The first "sum" section shows about 45 GB/s of DRAM bandwidth on each package and somewhere in the 5-6 GB/s range of QPI bandwidth on each package.    This is a little bit lower than what I saw in your results previously, but not by a huge amount.

The real question here is "what are the QPI counters programmed to count?"   There are many different QPI events (as described in the Xeon E5 v4 Uncore Performance Monitoring Guide, document 334291-001) -- some of these count only data packets, some count data packets plus their associated header packets, some count commands, some count snoops, some count snoop responses, etc, etc, etc....   To use this for studying NUMA effects, one would like to have the counters only increment for data packets.   I have not had a chance to check these events on Xeon E5 v4, but on Xeon E5 v3 a large number of these events are badly broken.   So it is at least *possible* that VTune is forced to use an event that counts more than just data in order to get useful results.  If this is the case, the results are consistent with transferring zero data over QPI, but counting about 8 Bytes of "other" traffic per local cache line transfer.  This could be a read request or a snoop (depending on the snoop mode that the system is booted in), or a snoop response -- it would take a modest number of experiments to pin this down.

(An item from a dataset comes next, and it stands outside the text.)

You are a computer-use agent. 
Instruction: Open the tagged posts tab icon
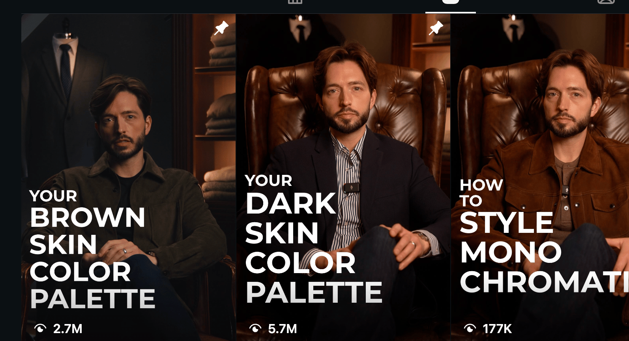click(x=606, y=2)
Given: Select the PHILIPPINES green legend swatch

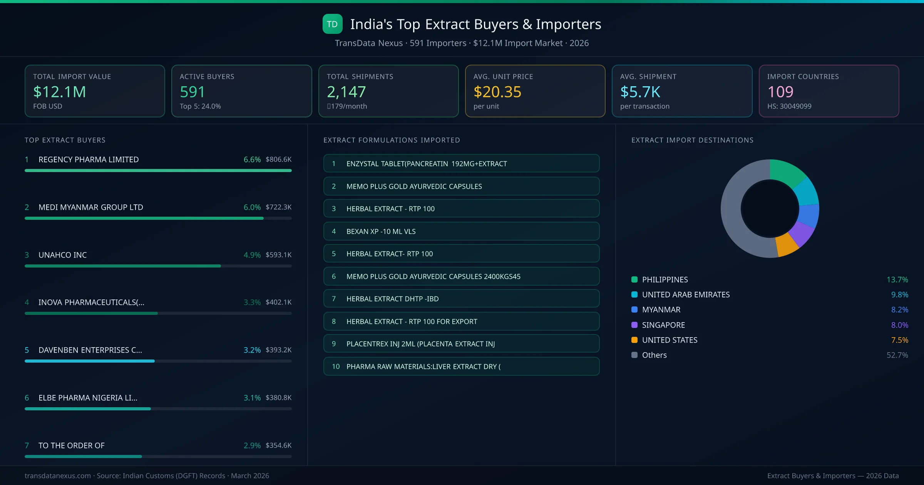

If you have administrator rights on the system, it might be helpful to pause the VTune job somewhere in the middle and read the QPI configuration registers (as described in Section 2.9 of the Xeon E5 v4 Uncore Performance Monitoring Guide) to see what VTune is using to measure "QPI Bandwidth".   These are QPI configuration space registers, which can be read easily using the "lspci" command on Linux systems.   Understanding the results is not easy at all, and there is no guarantee that what VTune calls "QPI Bandwidth" is even measured using the QPI counters -- similar information on remote accesses can be inferred from counters in the L3 (CBo units) and Home Agent.